“Congress should also act now to pre-empt certificate-of-need laws because they interfere with the proper functioning of health care markets in interstate commerce.” So states the April 30 commentary (“State certificate-of-need laws must go”) calling for elimination of such laws in dozens of states.

Minnesota’s state “Certificate of Need” law went away a long time ago. It was in effect only from 1971 to 1984. (Since 2004, according to the National Conference of State Legislatures, Minnesota has only a modified public review process for hospitals seeking exceptions to the state’s hospital bed moratorium law.) So if health care markets are “not functioning properly” here, the blame cannot be laid at the door of Certificate of Need.

What was the certificate of need, and why was it operational? Having served as the vice-chair of the Metropolitan Health Board (a subset of the Metropolitan Council) from 1971-75, I have a partial answer for this.

Health care, at that time, was still primarily a nonprofit business, although that was about to change on the national scene. Newer and increasingly more expensive diagnostic technologies were coming on the market, and there was a concern in government that health care costs would balloon when every doctor’s office might want a new CAT (computer-assisted tomography) scanner at a cost of $50,000. (I know, it seems quaint today, both the cost and the concern.) Why not encourage sharing of such technologies?

Thus a process was put in place by the Minnesota Legislature to review new health care costs that exceeded a certain amount. They called the process “Certificate of Need.” At the Metropolitan Council, professionals in the health planning arena were hired as staff to the Health Board to advise its citizen members as applications for expensive equipment or buildings were received.

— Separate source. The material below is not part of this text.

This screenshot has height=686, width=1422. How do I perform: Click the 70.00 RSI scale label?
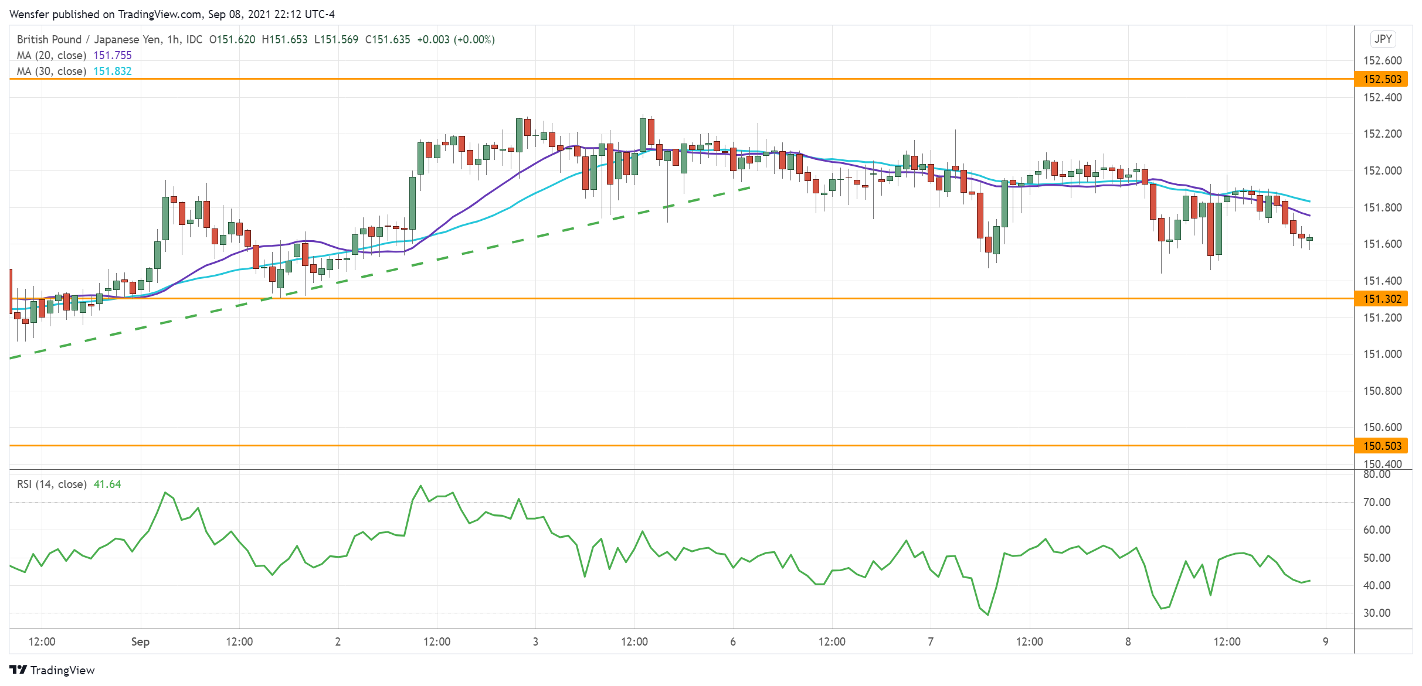tap(1376, 502)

These plans had to pass through the Health Board for review.

As vice-chair of the board, I was asked to chair the review committee for a University of Minnesota application for what was then termed the “B-C” building. The university had to make a case for its need for another new building. The staff advised, and the task-force citizen members played their part by asking informed questions. That’s how the public review process worked.

The university, of course, received permission to move ahead with the building project, which today is known as the Phillips-Wangensteen Building. That permission would be given was never in doubt. But in the exchange the Health Board members also moved forward their agenda: to gently remind the university of its responsibility to the larger community that supported it.

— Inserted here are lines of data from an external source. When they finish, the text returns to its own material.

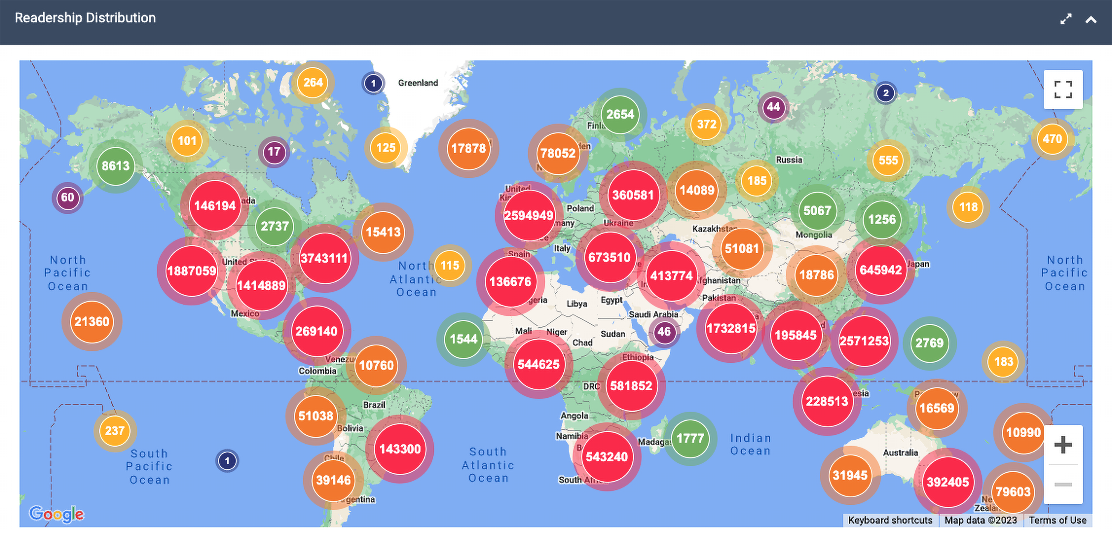Click the 1732815 cluster near Pakistan
Viewport: 1112px width, 543px height.
coord(730,328)
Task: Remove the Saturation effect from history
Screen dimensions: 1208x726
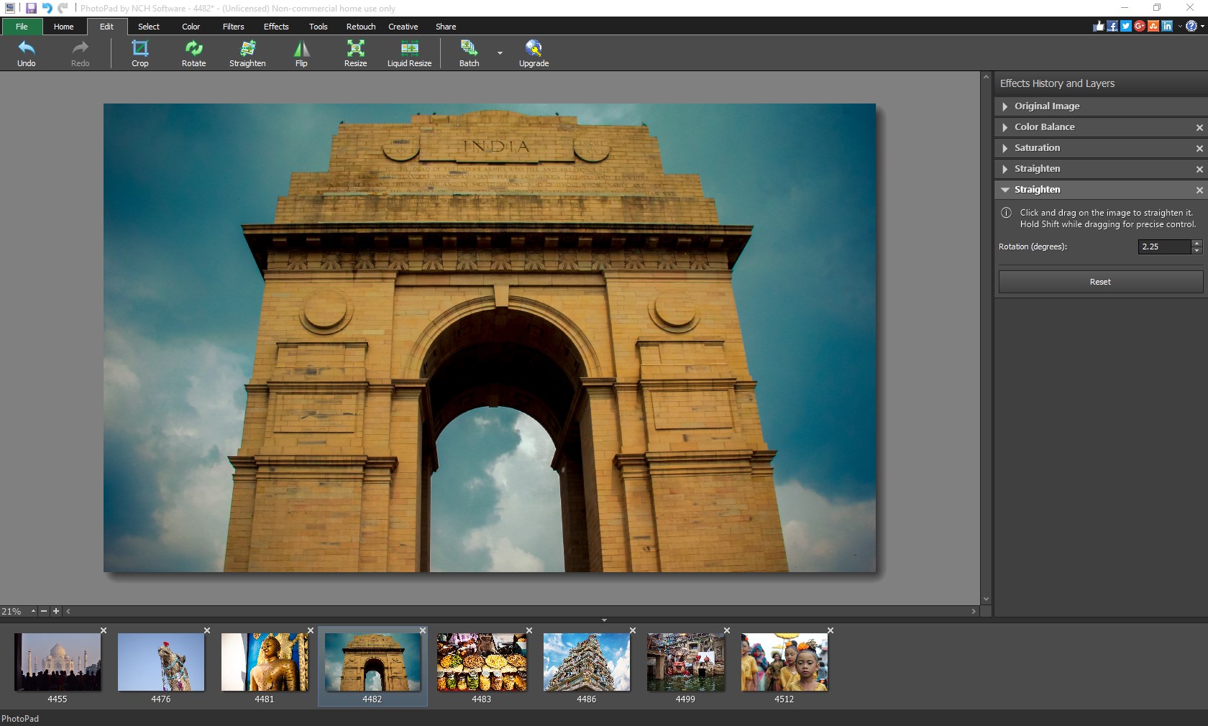Action: tap(1198, 148)

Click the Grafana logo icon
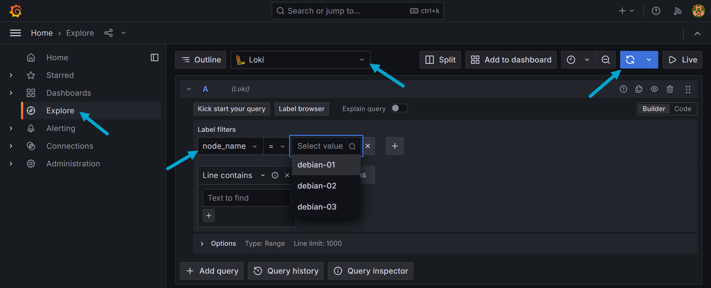click(15, 11)
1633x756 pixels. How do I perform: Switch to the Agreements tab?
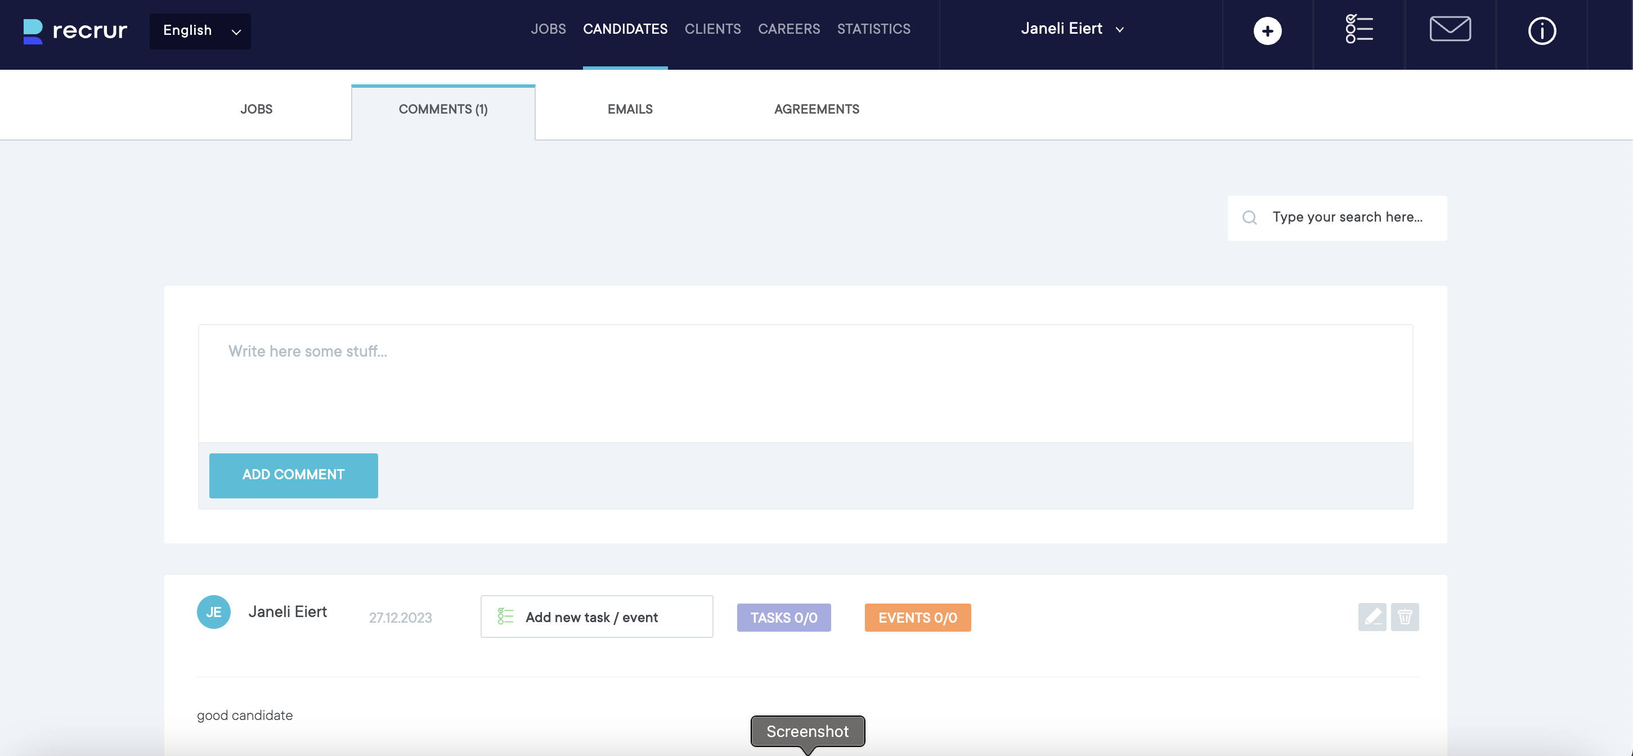(817, 109)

The result of this negotiation was an offer from the university to attend to its community obligations as well as its building plan, and this took the form of two major commitments: 1) to assist the expansion of the Community-University Health Care program, commonly known as CUHC, and 2) to expand support for its Rural Physician program.

About this time, a new force was emerging on the national health care scene. It was called “for-profit health care.” The best illustration of the trajectory of this drastic change to health care in this country is the story of the national health giant Hospital Corporation of America, also known as HCA or, on the Big Board, as HCA Holdings. HCA was founded in 1968 in Nashville, Tenn., by a couple of doctors. It began as a chain of hospitals, but it soon became a harbinger of a new health care reality.

HCA was a for-profit corporation, not a nonprofit, and it was not shy about its intention to seize a share of the rapidly growing health care profits of America.

HCA also took a place at the table of philanthropists. By the time I was working in Washington in the 1980s, HCA was a prominent member of the Council on Foundations. In other words, the corporation was making enough money off the health care system in this country, much of it from Medicare as well as private insurance, to give quite a bit of it away.

Events took a downward turn for the corporation in 1993, when the government brought a number of lawsuits against HCA regarding its questionable billing practices with Medicare. By the time the dust settled 10 years later, HCA paid the government $2 billion to settle criminal fines and civil penalties for systematically defrauding federal health care programs.

But don’t give up on the HCA for-profit health care story yet. In 2011, HCA sold for $379 billion, in what Reuters (in 2015) called “at that time the largest private-equity backed IPO in U.S. history.”

Today HCA has revenue of $46.6 billion and net income of nearly $4 billion. So much for seeing health care as a right, or even as a charitable service, as did the nuns who used to comprise the nursing staff at Catholic hospitals long ago. We’ve even come a long way from certificate-of-need review. Or any review, really, that would tamp down runaway profits for shareholders for those health care companies that operate as profit-making organizations.

So far, Minnesota has resisted the Wild West lure of for-profit health care. We have amazing nonprofit health care leadership in this state, from the Mayo Foundation and Clinic, the University of Minnesota Health Sciences and Fairview system, and Allina Health Care and Abbott Northwestern Hospital. But there are forces of change operating nationally, notably those that are pushing health care providers toward the for-profit model.

Although these forces are interested in “the health care markets in interstate commerce,” they are not particularly interested in our health.

 

Judith Koll Healey is a writer in Minneapolis.